Study text START
INTERNATIONAL NEWS - Mexican President Andres Manuel Lopez Obrador acknowledged in a state of the nation address Tuesday that murders and extortion by organized crime gangs had increased since he came to power.
The left-wing populist, who took office in December 2018, is struggling to rein in violent crime widely blamed on the country's drug cartels and other criminal gangs.
Lopez Obrador said in a speech at the presidential palace that intentional homicides had risen by 7.9 percent and extortion by 12.7 percent which is "fundamentally linked to so-called organized crime."
He said that his administration's strategy was focused on "providing work, education and welfare for people who are at risk of being recruited by criminal groups, especially the young."
Mexico registered 20,494 murders in the first seven months of 2020, compared with 19,357 in the same period of 2018, according to official figures.
For the whole of 2019, the country registered 34,582 murders, the highest since official records started in 1997.
On the other hand, Lopez Obrador said, crimes such as kidnapping and street robbery have decreased since he took office.
Study text END
Data segment START
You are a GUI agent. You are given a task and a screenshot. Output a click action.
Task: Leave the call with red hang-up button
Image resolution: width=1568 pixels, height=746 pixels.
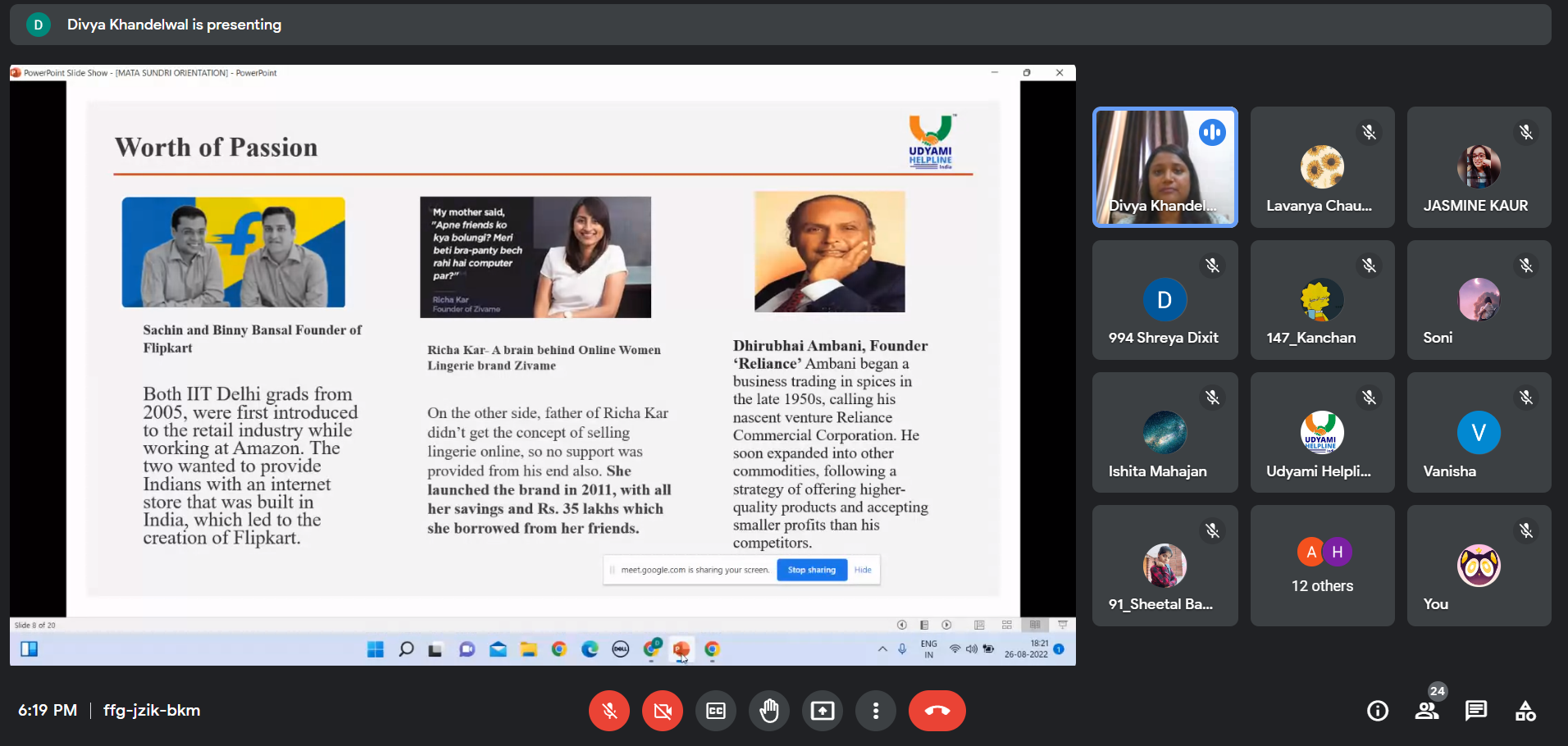(937, 711)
Data segment END
Problem statement:
Answer these questions from the article on crime in Mexico above.
(a) By what percentage did Lopez Obrador say intentional homicides had risen?
(b) How many murders did Mexico register in the whole of 2019?
(c) Which crimes did he say have decreased since he took office?

Result for this task:
(a) 7.9 percent
(b) 34,582
(c) Kidnapping and street robbery